> [Written exercise]
Condense the paragraph from the forum thread on curing pork belly that begins "The amount of cure depends" into a short bulleted list that keeps its main facts.

# Start all over again....



## sniper7990 (Jan 14, 2015)

Oh well, welcome to the world of trial and error

Right, not taking any chances with this

I have binned the first attempt at dry curing pork belly as not happy with the cure, not happy with the temperature and just not prepared to take any risks with myself, family of friends..

Time to dig deep in to my pockets for pennies LOL

Just ordered 200g Prague powder # 1 cure, should be here tomorrow.

Also just bought a fridge which will be dedicated to dry curing meats and fish (had good results with salmon in the past), so no more worrying about temperature control.

Cold smoker arrived this morning (one of those sawdust, spiral things that you put in a bbq with the lid down)

Bacon slicer should arrive tomorrow, bargain off of Amazon, should have been £140, got it in a sale for £40

So, all in all, should be able to have another go at the weekend

Just a couple of questions regarding the cure.

How much #1 cure should I mix in proportion to salt and sugar.

Im looking for a fairly sweet cure, so how much 'normal' salt should I mix with how much sugar and hoe much Prague powder #1 cure

I joined this forum less than 24hrs ago and already pestered the hell out of everyone LOL

ATB

Russ


----------



## dirtsailor2003 (Jan 14, 2015)

The amount of cure depends on the process that you are going to be using. If you are going to do a dry cure, then you need to weigh the meat, and weigh the cure to get the correct amount. That is for whole muscle meats. I highly recommend using a good digital scale with a tare feature. For ground meats the rule of thumb is 1 level teaspoon per 5 pounds of meat. Here's a handy calculator to get you the appropriate amount of cure for whole muscle meats:

http://diggingdogfarm.com/page2.html

If you don't have access to a scale the following brine recipe works great and requires no weighing of meats:

http://www.smokingmeatforums.com/t/110799/pops6927s-wet-curing-brine

As long as you keep the cure amount as listed you can adjust the sugar and salt content using Pop's brine to your liking. I typically only use 1/3-2/3 cups salt depending on what I am smoking. Note that it is best to add flavoring spices after the brine has been rinsed off. One of the exceptions to this is for making corned beef, then you'd want to add the pickling spice into the brine. As you can see this brine can be used to cure a bunch of different types of meat.

Here's a couple of my smokes using a few different methods:

http://www.smokingmeatforums.com/t/131123/the-bacon-trifecta-thats-a-wrap

http://www.smokingmeatforums.com/t/173259/fish-trifecta


----------



## kc5tpy (Jan 14, 2015)

> [Supplied material]
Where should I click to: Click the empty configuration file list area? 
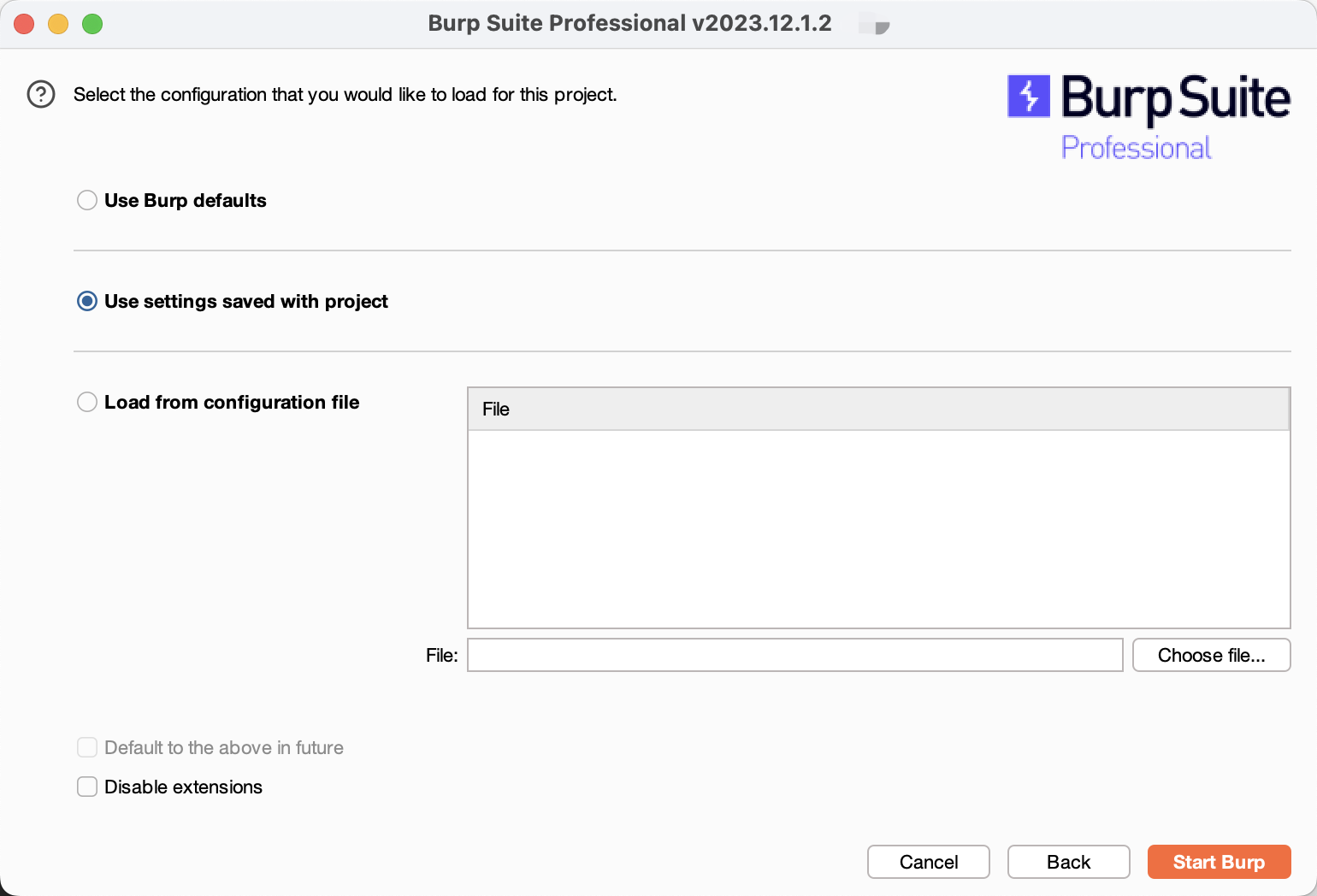pyautogui.click(x=878, y=528)
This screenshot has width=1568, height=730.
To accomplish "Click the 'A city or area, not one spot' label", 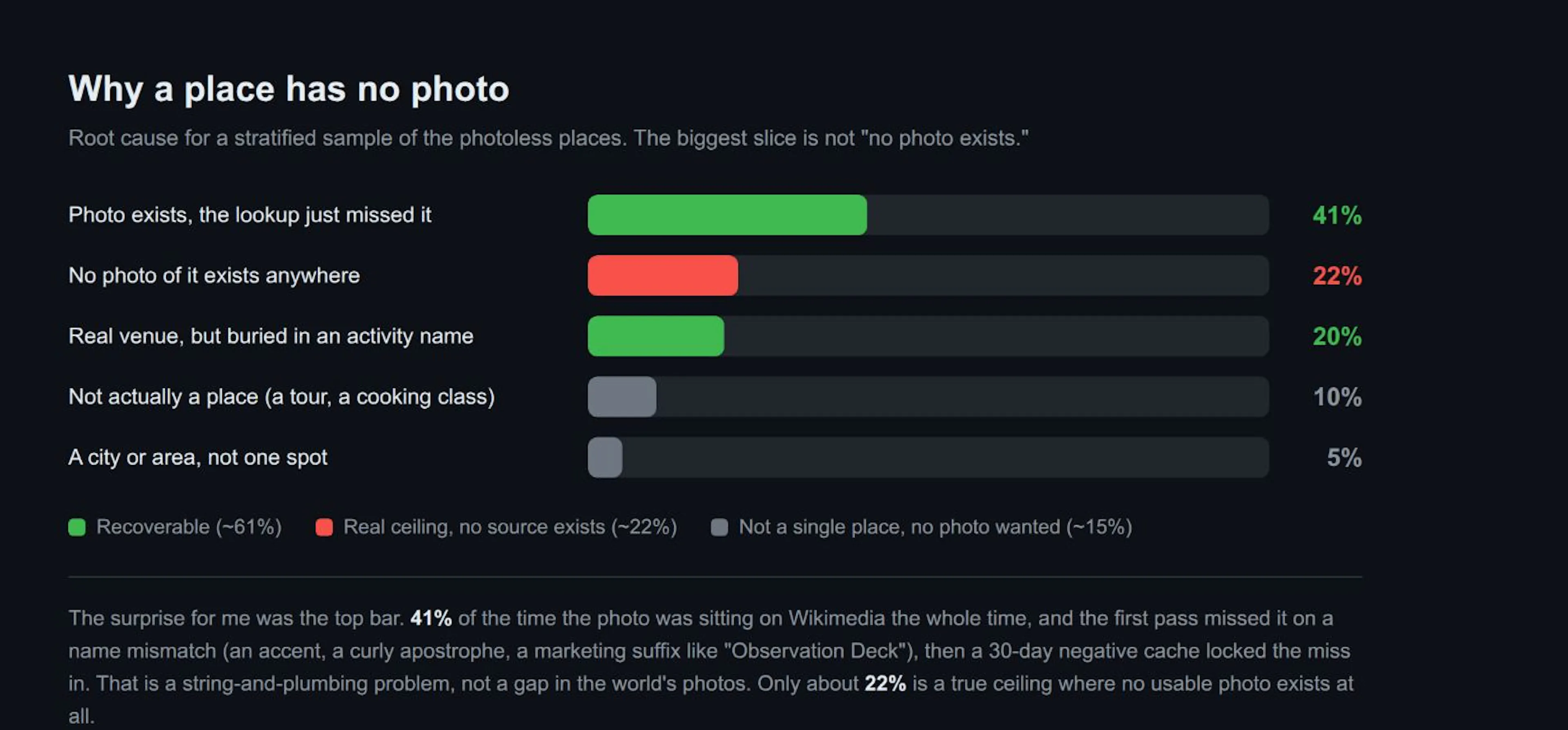I will click(x=198, y=457).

> [Problem solution]
- The amount of cure depends on the process used.
- Dry cure of whole muscle meats: weigh the meat and the cure to get the correct amount. A good digital scale with a tare feature is highly recommended.
- Ground meats: the rule of thumb is 1 level teaspoon per 5 pounds of meat.
- A linked calculator gives the appropriate amount of cure for whole muscle meats.